Go Back
+ servings
Print Recipe
5 from 2 votes

Bacon Jam Recipe

Sweet, Savory and a PERFECT Bacon Jam Recipe to have on hand for guests! Who doesn’t love the great smoky taste of bacon with sweet onions, a dash of bourbon and a splash of cola?
Prep Time10 mins
Cook Time30 mins
Total Time40 mins
Course: Appetizer
Cuisine: American
Keyword: bacon jam, bacon jam recipe
Servings: 18 servings
Calories: 206kcal
Author: Wendi Spraker
Cost: $12


  • Heavy bottom stock pot
  • knife
  • cutting board
  • large spoon
  • measuring cups and spoons
  • bowl
  • Stove


  • 1 ½ lb bacon cut into 1 inch pieces
  • 2 tsp butter
  • 4 Large Sweet Onions
  • 1 tsp salt
  • ½ Cup Brown Sugar packed
  • ¼ Cup Sherry Vinegar
  • ¼ Cup Cola
  • 2 Tbs bourbon
  • 1 ½ tsp fresh thyme divided
  • 1 tsp ground black pepper
  • ¼ tsp cayenne pepper
  • 2 tsp balsamic vinegar
  • 2 tsp extra virgin olive oil


  • Heat a heavy bottomed stock pot over medium heat on the stove top until warm. Add the bacon all at once and stir frequently. Cook until the bacon is crispy and until all of the liquid in the pan is foamy and bubbling (see video if you aren’t sure what this means).
  • Remove the bacon from the pan to a paper towel covered plate and set aside.
  • Pour the bacon grease into a metal container or shatter proof glass container and set aside.
  • Add two tablespoons of the bacon grease and the 2 tsp of butter to the stock pot and set it back on the stove. Reduce the heat to medium low. Add the onions all at once and add 1 tsp of salt.
  • Cook on medium low until the onions begin to look translucent (this will take about 10 minutes).
  • While the onions are cooking, chop bacon up into small bits and set aside.
  • When the onions appear translucent, stir in brown sugar, sherry vinegar, the cola, the bourgon, 1 tsp of thyme leaves, black pepper and cayenne pepper into the onions. Add the chopped bacon bits into the onion mix and continue to cook over medium low heat until a dark brown color results and the mixture is as thick as jam. This takes at least another 10 minutes but depending on the water content of the onions and other products, could take up to another 25 minutes.
  • Remove from the heat, stir in the remaining thyme and add the balsamic and olive oil, stir well. Serve warm.

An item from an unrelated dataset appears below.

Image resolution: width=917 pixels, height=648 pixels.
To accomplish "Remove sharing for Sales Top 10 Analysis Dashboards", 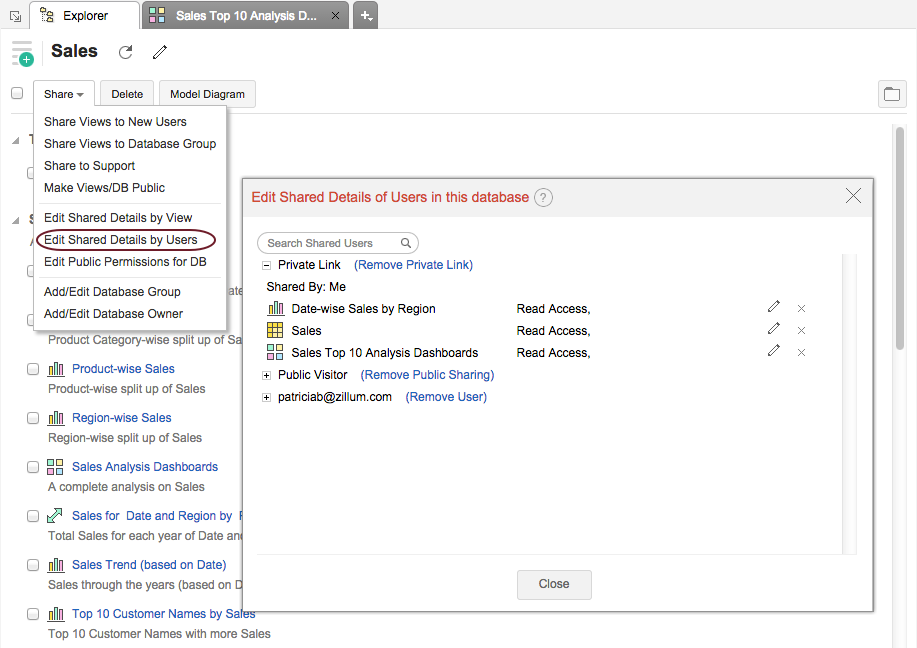I will [801, 352].
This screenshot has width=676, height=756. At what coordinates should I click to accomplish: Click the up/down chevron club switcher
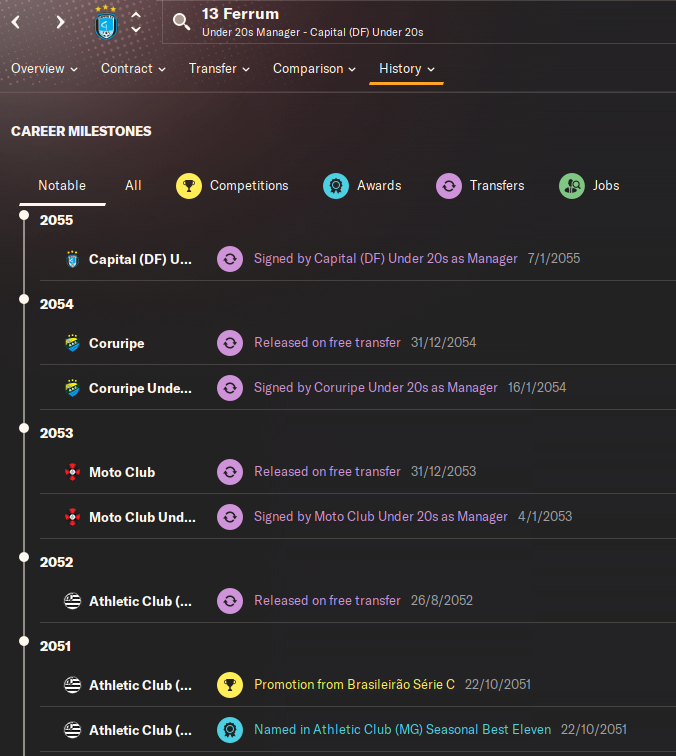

  • When cooking the bacon, it can be difficult to know when the bacon is done. Watch the video in the recipe card. When the bacon becomes frothy and bubbly, that is how you know it is done.
  • Start with 1” pieces of bacon. This makes chopping the final bacon pieces a much easier job.
  • Use a sweet onion like a Texas Sweet or Vidalia for this recipe. If you can’t find one of those, use a typical yellow onion and you may need to add a small amount of extra sugar at the end.
  • Cut the onions into a small chop. They will basically be dissolving to make the “gel” of your jam and larger pieces don’t cook down as well.
  • If you don’t want to add the bourbon, just leave it out and don’t substitute anything in it’s place. If you notice that your jam seems a little too firm, add water by tablespoon full and stir well after each addition. Bacon jam should be about as thick as a good strawberry jam.
  • The cola that you add gives the jam a lovely dark color and some sweetness, so please do add that (regular cola, not diet).
  • If you are concerned about the cayenne, don’t be. It doesn’t add much heat, just enough for you to say “hmmmm, that’s interesting”, it isn’t hot at all.
  • For this recipe you’ll want to familiarize yourself with: What Does Divided In a Recipe Mean and How to Save Bacon Grease.
  • Keep Bacon jam in the fridge and heat it slightly before serving.  Don't serve it cold.  
  • This bacon jam is BEST if you allow the flavors to meld in the fridge for at least 5 days, but does taste just fine immediately after making. 
PRO TIP: The balsamic adds a little kick and its important to use the finest balsamic you can afford. The olive oil gives the whole jam a lovely shine, so please do add that.
PRO TIP:  To use bacon jam to its best advantage, don't be shy about plopping some on a sandwich.  A THICK layer works best!  No worries, you can make more!!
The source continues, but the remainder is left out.